A farm in South Alabama. We’re visiting a friend. She has two Golden Retrievers. Cody and Piper. They sit on the porch, staring while I eat a sandwich.
Cody is my new best friend. He’s giving me sugar.
I ask my friend how old Cody is.
“Six,” she says. “And Piper’s seven.”
That’s middle-aged in dog-years. Just enough arthritis to make mornings tough; just enough youth to make one stupid.
Take, for instance, me. I am a six-year-old dog.
Cody is big, reddish, and runs faster than I can throw sticks. He has a wide neck, big paws. When he gets excited, he pants harder than The Little Engine that Stunk.
He gives good sugar.
Piper is small. She is Cody’s manager. She leads by example. Her virtues are: calmness, patience, loyalty, and gluttony. She has talents, too. Piper can sit for three full seconds.
I finish eating. I’m taking a walk. It’s seven. The sun has just set. Crickets make me deaf. It’s a big field.
Cody and Piper are following. They stay behind, noses near my hands.

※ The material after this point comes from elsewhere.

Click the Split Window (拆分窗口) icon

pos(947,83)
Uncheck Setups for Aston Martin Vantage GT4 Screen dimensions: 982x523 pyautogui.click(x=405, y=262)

“They must like you,” says my friend.
I wish, but I’m afraid there’s more to it than that. The truth is, they’re staying close because I have beef jerky in my pockets.
Old Indian trick.
I’m a pathetic dog admirer. I’ve never met a dog I didn’t talk to. I’ve owned my share, and I’ve even tried training a few.
I’m hopeless at it. I never get past the basic command: “Nonononodammit!”
That is, except with Lady. That dog was smart enough to pass the Bar Exam.
I was young. Lady arrived in our open garage. Black, curly hair. Floppy ears. A gash on her backside. At first, she didn’t give affection, she was too clever for that.
So, I filled my pockets with jerky.
She kept her distance for days. Finally, she wandered near and (snap) I got my sugar.
I gave her one piece of dehydrated sirloin, she gave me the rest of her life.
She had a hound face—too much loose skin. It was hard to tell if she was happy. Her smile looked the same as sadness.
We went camping some. We’d watch sunsets, then we’d split a can of chili—at least I’d try to share. She wouldn’t.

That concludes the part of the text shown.